Anyone who’s had the fortune to discover the beauty and allure of fly fishing the Upper Credit River for wild Brown and Brook Trout in years past surely has a heavy heart when they consider its current situation. The Upper Credit has always been a touchy subject. For decades, merely saying the name around those who fished it would result in a visible tightening of their lips. Today, you’re more likely to trigger a two hour rant about how the MNR and other groups have decimated the river with their misguided Atlantic Salmon Restoration Program and lack of focus on restoration and maintenance of the existing wild trout fishery.
In an effort to start things off on a more positive note, I want to share a couple great videos that my friend Steve Noakes compiled, sharing some of his fly fishing experiences on the Upper Credit River over the years. He’s a strong advocate for protecting what we have on the Credit River today and has been heavily involved in numerous conservation groups and restoration projects. If you ever doubted whether the Credit has a wild Brown Trout fishery worth protecting, Steve’s videos do a good job convincing you it does!
I’ve already written a bunch about the issues the river is currently facing, some of which you can read here. There’s also an interesting thesis on the subject, written a few years ago by a University of Waterloo student. April Vokey even made a stop at the Credit River during part of the first episode of Shorelines last year, where she interviewed and talked with several key people on the subject. Although you won’t find a lot of political debate or side-taking on the show, I’ve heard from at least a couple people who have exchanged words or email with her, that it was shocking how many strongly opposing voices were encountered during the process.

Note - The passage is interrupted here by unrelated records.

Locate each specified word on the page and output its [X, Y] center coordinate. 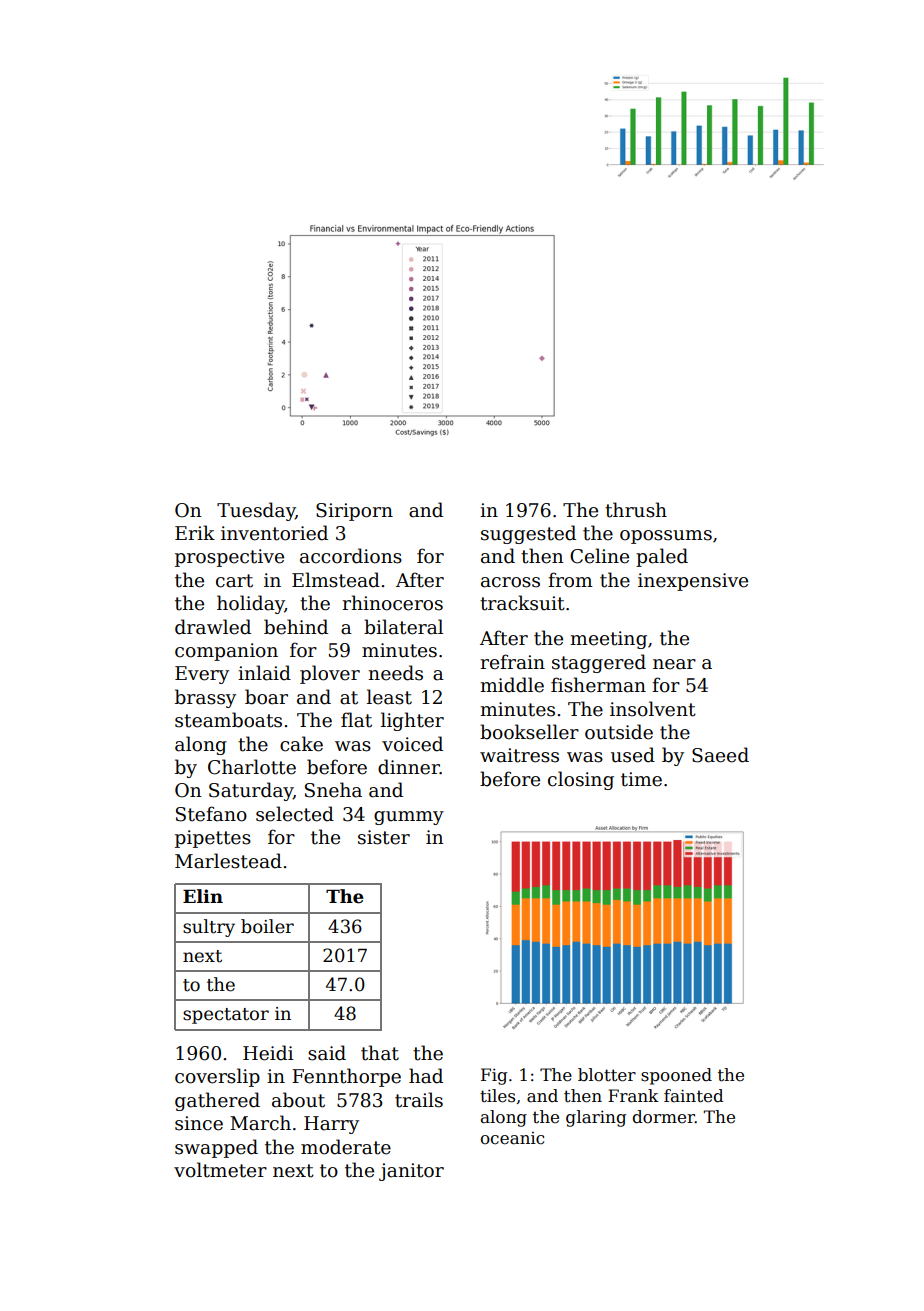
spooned [676, 1076]
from [570, 580]
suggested [528, 534]
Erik [195, 532]
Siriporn [354, 512]
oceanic [512, 1138]
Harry [331, 1125]
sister [384, 837]
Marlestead [228, 861]
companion [226, 652]
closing [581, 780]
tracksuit [522, 603]
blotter [607, 1075]
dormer [664, 1117]
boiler [267, 926]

I find it interesting that after so many years of having such a high quality resident trout fishery, only now are people starting to talk about it publicly. In fact, The New Fly Fisher even aired a show on fly fishing for Brown Trout on the Credit recently, something that I believe would not have happened during the river’s tight-lipped past. I can only wonder whether part of the inspiration for airing this was to raise awareness of the river and the great wild trout fishery that exists, at a time when the river has little left to lose (i.e. Atlantic program and proposed Brown Trout culling by MNR). I could probably write a whole series of blog posts on the subject of naming rivers, but the long and short of it is: perhaps things would look differently today if there had been less secrecy, more awareness and more voices to speak up.
All is not lost (at least not yet), but if things don’t change, it will be. I mentioned the proposed Brown Trout culling above and also in previous posts. The unfortunate truth is, even though this is only still a draft proposal, there is already culling going on in secrecy. There is evidence of at least one occurrence of a number of large browns being lifted out of a section of the upper river. I’m not sure where they were taken, but my guess is they either died during the lifting/transfer process or they were dumped somewhere into the lower river where they will die shortly afterwards (and where there is no suitable spawning habitat).
It seems that every time I write a post on this subject, I have to cut out three quarters of what I want to say just to keep things on topic and interesting. Rather than having all this information eventually get buried in old blog posts, I plan to add a new top-level page to this site that’s dedicated to the topic and more easily accessible. If you have pictures, videos, information or simply ideas you’d like to share on this subject, feel free to let me know and I’ll consider adding it to that page or linking it.
Despite the gloom, I’m very much looking forward to getting back on the river when the season opens and making the most of what we still have. Only one month left until opener!